Soil samples should be taken prior to planting and in subsequent years if growth rate of the apple tree or apple production is not meeting expectations. The soil sample will identify any deficiencies in the soil and recommend basic additives.
Animal manure can be used as fertilizer for organically grown apple trees. Dairy, horse and poultry manure can include the bedding or litter used in the animals' shelter area such as straw. Swine manure can be used without the added bedding materials. These manures will to varying degrees supply a mix of nitrogen, phosphate and potassium, the three most commonly used minerals required by plants. Animal manure cannot be used within 90 days of harvest to prevent fruit from coming in contact with fecal matter.
Compost is a bit trickier as its contents and the procedure for making it organically are regulated. Animal manure and plant materials can be combined in organic compost. Depending on the composting system, specific temperatures must be maintained for a certain numbers of days to achieve the heat levels necessary to break down the organic materials and destroy harmful bacteria. Compost piles must be turned a minimum of five times before they can be used. If they contain animal manure, they cannot be applied less than 90 days prior to harvest.
Cover crops are planted prior to planting the apple trees. They are mowed or clipped and then worked into the soil to enhance the nutrient levels. The type and amount of value added depends upon the soil status, the type of cover crop and the growing conditions. The cover crop can also be left in place after planting to continue to provide nutrients to the apple trees.

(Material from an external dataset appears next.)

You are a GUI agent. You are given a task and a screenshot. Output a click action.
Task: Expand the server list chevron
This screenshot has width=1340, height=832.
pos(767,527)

Commercial Compost and Fertilizer
The problem small growers have with any of these methods is that specific nutrient values are not available for homemade compost or manure fertilizers as there are too many variables. Commercially prepared organic compost or fertilizer is an acceptable alternative. Producers must be certified and can give a complete nutrient content analysis report to help calculate application rates. This can be quite useful in making sure the right amount of each nutrient is applied, according to Arizona Cooperative Extension. The drawback is they tend to be quite expensive.
Any of the organic fertilizers recommended can be added prior to planting. Later applications should be made only if the apple tree is not growing or producing properly. Applications made after planting can be banded around the tree, about 18 inches out from the trunk. Manures and composts should be tilled into the top 4 inches of soil, also 18 inches out from the trunk.